Hoy he estado mirando código añejo puesto en lo que yo creía que era un repositorio de Subversion… Estaba haciendo un dump para pasar el «formato» del antiguo Berkeley DB al nuevo FSFS, pero:
[j@localhost repositorios]$ svnadmin dump XXXX -q | svnadmin load vision-robotics-svn-fsfs/
svnadmin: E000002: Can't open file 'XXXX/format': No such file or directory
svnadmin: E200003: Premature end of content data in dumpstream
No tenía ni idea de lo que ocurría hasta que encontré este enlace:
Updated, 2009-07-23: Apparently it helps to be awake while doing this. The solution to the problem above is rather simple. svnadmin does not work on a checkout, but only on the real repository. So in case you are hosting with an external provider such as Unfuddle, Hosted Projects, CVSDude, Assembla and so on, you won’t be able to svnadmin dump on a working copy.

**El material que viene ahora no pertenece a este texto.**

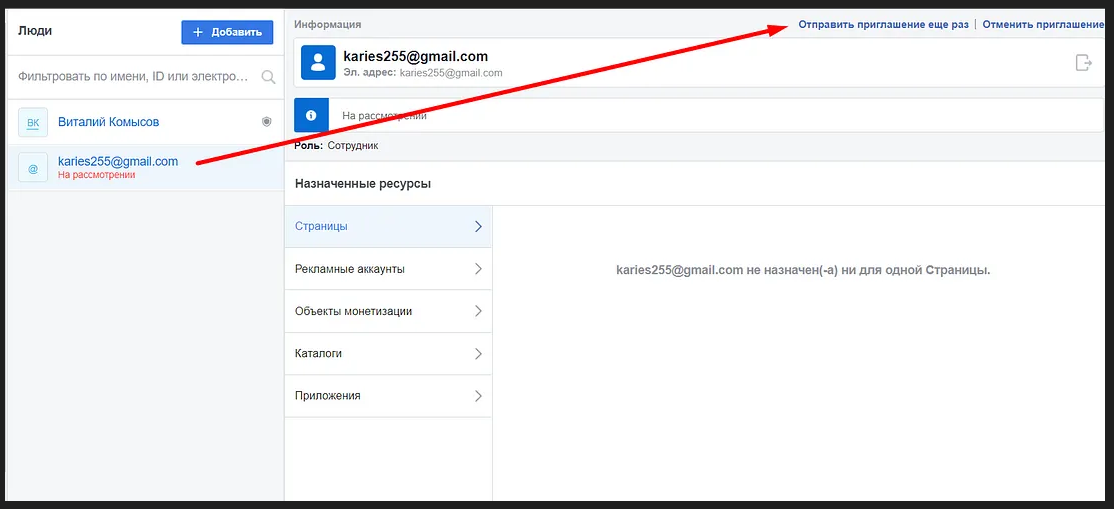Screen dimensions: 1114x509
Task: Click the На рассмотрении status under the email
Action: 96,175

En repositorios centralizados (CVCS), como Subversion, el working copy contiene sólo el código. El historial se encuentra sólo en el servidor:
Subversion only maintains the revision you currently have checked out locally. (Some meta data about other revisions might be cached depending on your client, but the actual file content from other revisions will not be stored.) There’s no way to commit other than committing to the actual repository. Just a design difference of git vs subversion (centralized vs distributed).
Lo que tenía entre manos no era el repositorio central, sino un working copy:
[j@localhost XXXX]$ svn status --show-updates
svn: E155036: Please see the 'svn upgrade' command
svn: E155036: The working copy at 'repositorios/XXXX'
is too old (format 10) to work with client version '1.9.3 (r1718519)' (expects format 31). You need to upgrade the working copy first.
Como podemos esperar, tampoco se puede reconstruir el repositorio «original» central a partir del working copy: https://stackoverflow.com/questions/13324762/can-i-restore-a-deleted-svn-repository-from-a-local-check-out https://stackoverflow.com/a/13324839
The best you can do is setup a new repo, delete the .svn directories in your working copy, then import the files into the new repo. You will need to then go to any existing working copies and switch them to the new repo. You’ll probably need to do a switch –relocate.
https://stackoverflow.com/questions/1293692/recreating-svn-repository https://stackoverflow.com/a/1293740
The development history that was stored in your old repository is lost. You can create a new repository with the current contents of your working copy, but this will truly be a new repository. You can’t switch to it, not even with –relocate. If you’ve already managed to import the contents of your working copy into the new repository, you just need to check it out. If not: svn export WORKING_COPY WORKING_COPY.export # the exported copy will contain no .svn dirs svn import WORKINGCOPY.export svn://example.com/new-repository svn checkout svn://example.com/new-repository NEW_WORKING_COPY
No había trabajado antes con repositorios centralizados y este problema me ha hecho ver con más detalle su funcionamiento. Esto, como bien sabemos, no ocurre en repositorios distribuidos (DVCS) como Git o Mercurial.